Abstract

•Understand the current exposure medical students receive to the care of dying patients on core clinical clerkships, such as medicine and surgery.•Understand the current curricular challenges for teaching core competencies in undergraduate medical education, specifically care of the dying patient, death pronouncement, and self-reflection after death. The current methods of teaching medical students culturally appropriate end-of-life care and palliative care curricula remain non-standardized due to challenges of integrating palliative care principles into existing medical education models. We performed a cross-sectional, observational study to assess end-of-life care training and experience with patient death during clinical rotations for 2nd year (MS2) and 4th year (MS4) medical students at Duke University School of Medicine.

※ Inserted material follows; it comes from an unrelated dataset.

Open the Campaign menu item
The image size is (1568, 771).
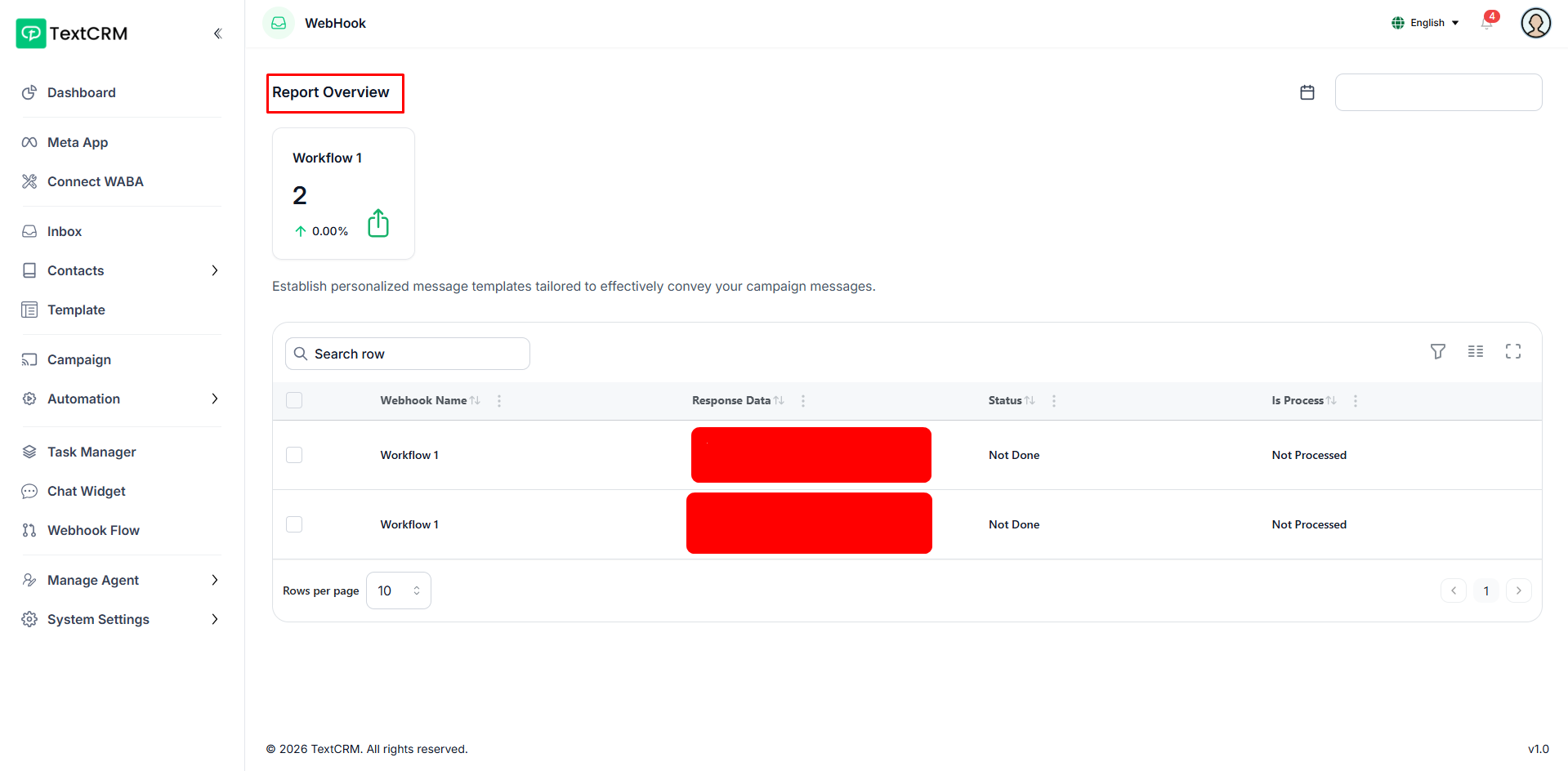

Electronic surveys were generated to assess demographic- and study-specific questions regarding exposure to palliative care curriculum and patient deaths. Each participant was assigned a study-specific identification number, and reviewers of surveys were blinded for data analysis. Participants included 29 MS2 and 18 MS4 students. Ninety-three percent (27/29) of MS2 students cared for less than five patients who died, and 24% (7/29) did not experience a patient death during their core clerkships. While 72% (13/18) of MS4 students cared for less than five patients who died, 11% (2/18) did not experience a single patient death by graduation from medical school. Only 21% (6/29) of MS2 and 50% (9/18) of MS4 students witnessed a death pronouncement and exam being performed by an attending or resident. Seventy-percent (19/27) of MS2 and 89% (16/18) of MS4 students report participating in end-of-life discussions, such as family meetings, during medical school. Medical students may be ill prepared to care for patients at the end of life after medical school training. Medical students at Duke University experienced, on average, less than five patients deaths prior to graduation. Few students experienced how to pronounce a patient death, and none received any formal training in this essential end-of-life skill.